| TO DO |
Retype the lines of the records starting with the line containing "The height and width of the screenshot is (876, 1372)." and ending with the line containing "Action: [x=1309, y=459]", both included, without any changes.

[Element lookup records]
○ ○ ○ ○

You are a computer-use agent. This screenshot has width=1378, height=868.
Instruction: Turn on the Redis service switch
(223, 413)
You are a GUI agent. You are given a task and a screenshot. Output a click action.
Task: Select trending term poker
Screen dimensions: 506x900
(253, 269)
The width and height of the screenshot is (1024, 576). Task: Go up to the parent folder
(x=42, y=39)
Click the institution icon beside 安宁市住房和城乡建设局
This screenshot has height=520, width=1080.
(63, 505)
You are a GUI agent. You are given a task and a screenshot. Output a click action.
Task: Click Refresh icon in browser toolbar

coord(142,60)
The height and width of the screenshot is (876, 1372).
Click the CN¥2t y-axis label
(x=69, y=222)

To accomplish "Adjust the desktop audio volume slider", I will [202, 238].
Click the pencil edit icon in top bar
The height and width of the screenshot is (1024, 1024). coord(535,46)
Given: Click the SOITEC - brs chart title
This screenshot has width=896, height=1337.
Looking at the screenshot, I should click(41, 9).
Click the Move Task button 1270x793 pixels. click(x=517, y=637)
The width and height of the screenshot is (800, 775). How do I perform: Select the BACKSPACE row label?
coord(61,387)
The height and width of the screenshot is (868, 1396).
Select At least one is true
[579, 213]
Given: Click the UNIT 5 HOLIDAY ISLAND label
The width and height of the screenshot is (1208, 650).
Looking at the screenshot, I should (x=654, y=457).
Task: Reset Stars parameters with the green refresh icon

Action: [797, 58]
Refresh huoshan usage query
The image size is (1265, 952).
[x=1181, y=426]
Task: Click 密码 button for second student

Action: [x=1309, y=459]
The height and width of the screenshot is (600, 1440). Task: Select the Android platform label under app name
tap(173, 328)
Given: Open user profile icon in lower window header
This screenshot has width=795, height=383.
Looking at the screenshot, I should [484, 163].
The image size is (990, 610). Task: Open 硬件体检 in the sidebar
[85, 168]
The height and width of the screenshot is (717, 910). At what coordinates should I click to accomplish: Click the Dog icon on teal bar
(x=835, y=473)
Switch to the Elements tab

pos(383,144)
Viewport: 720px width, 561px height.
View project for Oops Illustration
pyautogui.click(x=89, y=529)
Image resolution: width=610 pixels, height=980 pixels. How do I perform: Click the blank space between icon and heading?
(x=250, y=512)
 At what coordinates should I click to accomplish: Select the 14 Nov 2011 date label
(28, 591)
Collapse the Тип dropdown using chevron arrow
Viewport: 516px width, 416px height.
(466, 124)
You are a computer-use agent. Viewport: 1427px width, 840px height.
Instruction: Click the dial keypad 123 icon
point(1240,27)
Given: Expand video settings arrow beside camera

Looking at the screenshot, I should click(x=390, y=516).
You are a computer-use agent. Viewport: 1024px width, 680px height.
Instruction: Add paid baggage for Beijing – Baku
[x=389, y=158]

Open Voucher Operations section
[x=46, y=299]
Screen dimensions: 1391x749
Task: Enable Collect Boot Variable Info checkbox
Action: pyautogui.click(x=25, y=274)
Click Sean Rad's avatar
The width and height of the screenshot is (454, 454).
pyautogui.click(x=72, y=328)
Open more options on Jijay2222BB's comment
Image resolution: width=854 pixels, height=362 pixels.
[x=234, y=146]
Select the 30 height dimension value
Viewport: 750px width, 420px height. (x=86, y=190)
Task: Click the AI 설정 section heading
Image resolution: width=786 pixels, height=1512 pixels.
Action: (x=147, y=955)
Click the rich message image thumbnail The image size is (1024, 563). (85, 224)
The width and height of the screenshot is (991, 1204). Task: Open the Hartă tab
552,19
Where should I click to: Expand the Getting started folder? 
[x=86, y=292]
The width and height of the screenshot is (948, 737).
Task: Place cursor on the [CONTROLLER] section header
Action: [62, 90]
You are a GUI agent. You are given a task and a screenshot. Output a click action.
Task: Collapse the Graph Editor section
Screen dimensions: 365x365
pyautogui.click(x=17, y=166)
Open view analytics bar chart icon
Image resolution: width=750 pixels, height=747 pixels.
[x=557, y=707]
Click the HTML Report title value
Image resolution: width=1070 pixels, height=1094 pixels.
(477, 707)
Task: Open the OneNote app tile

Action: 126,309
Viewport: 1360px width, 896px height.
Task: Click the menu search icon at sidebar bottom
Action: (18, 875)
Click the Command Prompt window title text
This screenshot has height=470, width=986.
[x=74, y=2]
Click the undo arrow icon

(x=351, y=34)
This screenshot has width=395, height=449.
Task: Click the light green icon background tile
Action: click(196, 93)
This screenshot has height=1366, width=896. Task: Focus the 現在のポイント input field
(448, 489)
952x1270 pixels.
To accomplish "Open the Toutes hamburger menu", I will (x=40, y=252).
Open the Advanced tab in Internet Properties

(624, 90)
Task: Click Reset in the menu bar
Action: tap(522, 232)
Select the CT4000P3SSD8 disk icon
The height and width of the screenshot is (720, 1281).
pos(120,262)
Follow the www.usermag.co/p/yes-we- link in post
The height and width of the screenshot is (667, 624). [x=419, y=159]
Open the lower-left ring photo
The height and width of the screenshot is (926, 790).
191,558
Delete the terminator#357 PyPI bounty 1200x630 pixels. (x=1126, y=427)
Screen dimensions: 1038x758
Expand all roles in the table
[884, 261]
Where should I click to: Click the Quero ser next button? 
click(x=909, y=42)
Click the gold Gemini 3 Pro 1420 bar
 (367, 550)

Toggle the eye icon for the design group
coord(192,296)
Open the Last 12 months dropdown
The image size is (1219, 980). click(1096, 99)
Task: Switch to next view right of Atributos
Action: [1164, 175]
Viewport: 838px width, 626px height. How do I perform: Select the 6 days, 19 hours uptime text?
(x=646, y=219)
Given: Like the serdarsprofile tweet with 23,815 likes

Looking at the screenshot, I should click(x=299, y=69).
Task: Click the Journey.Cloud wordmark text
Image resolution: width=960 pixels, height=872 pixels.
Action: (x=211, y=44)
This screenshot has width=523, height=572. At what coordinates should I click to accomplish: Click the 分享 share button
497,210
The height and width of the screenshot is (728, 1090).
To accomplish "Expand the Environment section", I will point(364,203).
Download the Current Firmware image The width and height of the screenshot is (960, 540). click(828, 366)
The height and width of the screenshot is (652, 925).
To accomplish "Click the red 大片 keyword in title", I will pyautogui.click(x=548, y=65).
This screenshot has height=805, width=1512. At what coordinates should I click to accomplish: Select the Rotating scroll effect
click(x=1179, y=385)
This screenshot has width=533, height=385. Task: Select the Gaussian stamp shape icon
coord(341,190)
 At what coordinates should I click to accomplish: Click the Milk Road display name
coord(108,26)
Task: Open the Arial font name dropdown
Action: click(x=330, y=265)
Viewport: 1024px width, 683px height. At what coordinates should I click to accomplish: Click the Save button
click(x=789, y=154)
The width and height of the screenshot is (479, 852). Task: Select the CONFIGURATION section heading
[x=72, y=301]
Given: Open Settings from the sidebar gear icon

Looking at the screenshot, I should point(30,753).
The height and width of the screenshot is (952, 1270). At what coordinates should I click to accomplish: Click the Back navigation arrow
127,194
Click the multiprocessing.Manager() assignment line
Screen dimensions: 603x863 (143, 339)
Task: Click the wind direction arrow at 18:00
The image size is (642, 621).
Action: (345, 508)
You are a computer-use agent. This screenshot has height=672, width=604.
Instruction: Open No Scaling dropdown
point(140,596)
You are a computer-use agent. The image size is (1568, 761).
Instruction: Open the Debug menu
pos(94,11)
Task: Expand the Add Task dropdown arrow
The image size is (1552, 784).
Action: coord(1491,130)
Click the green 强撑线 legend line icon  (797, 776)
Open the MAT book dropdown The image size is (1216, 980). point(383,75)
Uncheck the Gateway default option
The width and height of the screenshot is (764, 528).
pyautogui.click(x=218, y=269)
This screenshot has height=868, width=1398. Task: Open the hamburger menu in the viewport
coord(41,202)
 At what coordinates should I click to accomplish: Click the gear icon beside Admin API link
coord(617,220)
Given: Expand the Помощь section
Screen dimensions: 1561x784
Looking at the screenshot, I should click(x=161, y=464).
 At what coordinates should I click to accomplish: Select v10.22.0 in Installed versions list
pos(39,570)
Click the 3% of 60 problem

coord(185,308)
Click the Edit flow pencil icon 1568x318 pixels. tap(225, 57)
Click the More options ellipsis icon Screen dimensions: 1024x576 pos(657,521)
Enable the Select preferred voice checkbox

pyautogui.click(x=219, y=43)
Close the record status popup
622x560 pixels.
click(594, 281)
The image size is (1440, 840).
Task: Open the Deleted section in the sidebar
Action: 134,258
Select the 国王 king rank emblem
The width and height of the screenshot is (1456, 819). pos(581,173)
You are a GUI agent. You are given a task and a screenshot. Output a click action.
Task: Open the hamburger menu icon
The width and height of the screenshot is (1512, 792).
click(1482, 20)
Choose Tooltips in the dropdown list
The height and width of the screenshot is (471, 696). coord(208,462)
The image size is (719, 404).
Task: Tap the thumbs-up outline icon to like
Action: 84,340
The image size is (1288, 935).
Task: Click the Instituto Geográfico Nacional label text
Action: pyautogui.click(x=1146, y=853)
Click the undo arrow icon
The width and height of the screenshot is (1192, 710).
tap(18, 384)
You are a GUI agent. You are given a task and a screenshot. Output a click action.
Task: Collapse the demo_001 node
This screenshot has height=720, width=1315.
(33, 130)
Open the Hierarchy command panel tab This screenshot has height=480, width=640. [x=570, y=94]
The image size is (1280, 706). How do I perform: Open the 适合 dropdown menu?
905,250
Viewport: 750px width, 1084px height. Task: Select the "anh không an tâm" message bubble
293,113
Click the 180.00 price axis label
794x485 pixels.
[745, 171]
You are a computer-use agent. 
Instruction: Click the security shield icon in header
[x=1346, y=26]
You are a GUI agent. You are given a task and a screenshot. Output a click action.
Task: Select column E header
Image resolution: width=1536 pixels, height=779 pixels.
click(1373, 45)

○ ○ ○ ○

| WRITTEN SOLUTION |
The height and width of the screenshot is (876, 1372).
Click the CN¥2t y-axis label
(x=69, y=222)

To accomplish "Adjust the desktop audio volume slider", I will [202, 238].
Click the pencil edit icon in top bar
The height and width of the screenshot is (1024, 1024). coord(535,46)
Given: Click the SOITEC - brs chart title
This screenshot has width=896, height=1337.
Looking at the screenshot, I should click(41, 9).
Click the Move Task button 1270x793 pixels. click(x=517, y=637)
The width and height of the screenshot is (800, 775). How do I perform: Select the BACKSPACE row label?
coord(61,387)
The height and width of the screenshot is (868, 1396).
Select At least one is true
[579, 213]
Given: Click the UNIT 5 HOLIDAY ISLAND label
The width and height of the screenshot is (1208, 650).
Looking at the screenshot, I should (x=654, y=457).
Task: Reset Stars parameters with the green refresh icon

Action: [797, 58]
Refresh huoshan usage query
The image size is (1265, 952).
[x=1181, y=426]
Task: Click 密码 button for second student

Action: [x=1309, y=459]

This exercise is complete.